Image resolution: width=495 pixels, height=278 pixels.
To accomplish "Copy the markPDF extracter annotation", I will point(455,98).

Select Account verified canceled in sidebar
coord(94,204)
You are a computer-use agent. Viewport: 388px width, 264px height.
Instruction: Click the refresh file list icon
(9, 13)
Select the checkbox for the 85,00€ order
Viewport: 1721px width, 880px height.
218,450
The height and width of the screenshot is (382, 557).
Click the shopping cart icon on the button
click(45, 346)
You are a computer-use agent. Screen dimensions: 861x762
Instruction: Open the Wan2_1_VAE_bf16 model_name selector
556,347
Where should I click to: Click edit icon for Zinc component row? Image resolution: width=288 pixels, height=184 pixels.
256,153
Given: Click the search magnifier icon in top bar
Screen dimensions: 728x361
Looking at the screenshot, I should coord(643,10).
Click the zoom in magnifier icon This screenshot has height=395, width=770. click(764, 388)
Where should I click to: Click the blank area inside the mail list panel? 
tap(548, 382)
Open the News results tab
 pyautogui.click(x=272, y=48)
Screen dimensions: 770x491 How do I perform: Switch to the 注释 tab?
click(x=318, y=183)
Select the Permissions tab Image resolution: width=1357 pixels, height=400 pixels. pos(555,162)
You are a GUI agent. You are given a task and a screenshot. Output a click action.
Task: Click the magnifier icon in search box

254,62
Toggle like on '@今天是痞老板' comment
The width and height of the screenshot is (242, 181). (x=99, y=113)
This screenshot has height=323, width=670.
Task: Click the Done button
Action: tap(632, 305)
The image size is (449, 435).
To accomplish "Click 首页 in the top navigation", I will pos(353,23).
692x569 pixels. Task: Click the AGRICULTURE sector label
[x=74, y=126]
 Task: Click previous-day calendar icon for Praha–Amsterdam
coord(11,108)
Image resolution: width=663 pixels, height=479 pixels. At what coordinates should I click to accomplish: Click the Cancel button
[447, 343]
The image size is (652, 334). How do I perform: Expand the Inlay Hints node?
-----
**Problem description**
Print the line that contains "Task: Click the magnifier icon in search box" and each line after it up to the end of the listing, exactly as written.

**Response area**
Task: Click the magnifier icon in search box

254,62
Toggle like on '@今天是痞老板' comment
The width and height of the screenshot is (242, 181). (x=99, y=113)
This screenshot has height=323, width=670.
Task: Click the Done button
Action: tap(632, 305)
The image size is (449, 435).
To accomplish "Click 首页 in the top navigation", I will pos(353,23).
692x569 pixels. Task: Click the AGRICULTURE sector label
[x=74, y=126]
 Task: Click previous-day calendar icon for Praha–Amsterdam
coord(11,108)
Image resolution: width=663 pixels, height=479 pixels. At what coordinates should I click to accomplish: Click the Cancel button
[447, 343]
The image size is (652, 334). How do I perform: Expand the Inlay Hints node?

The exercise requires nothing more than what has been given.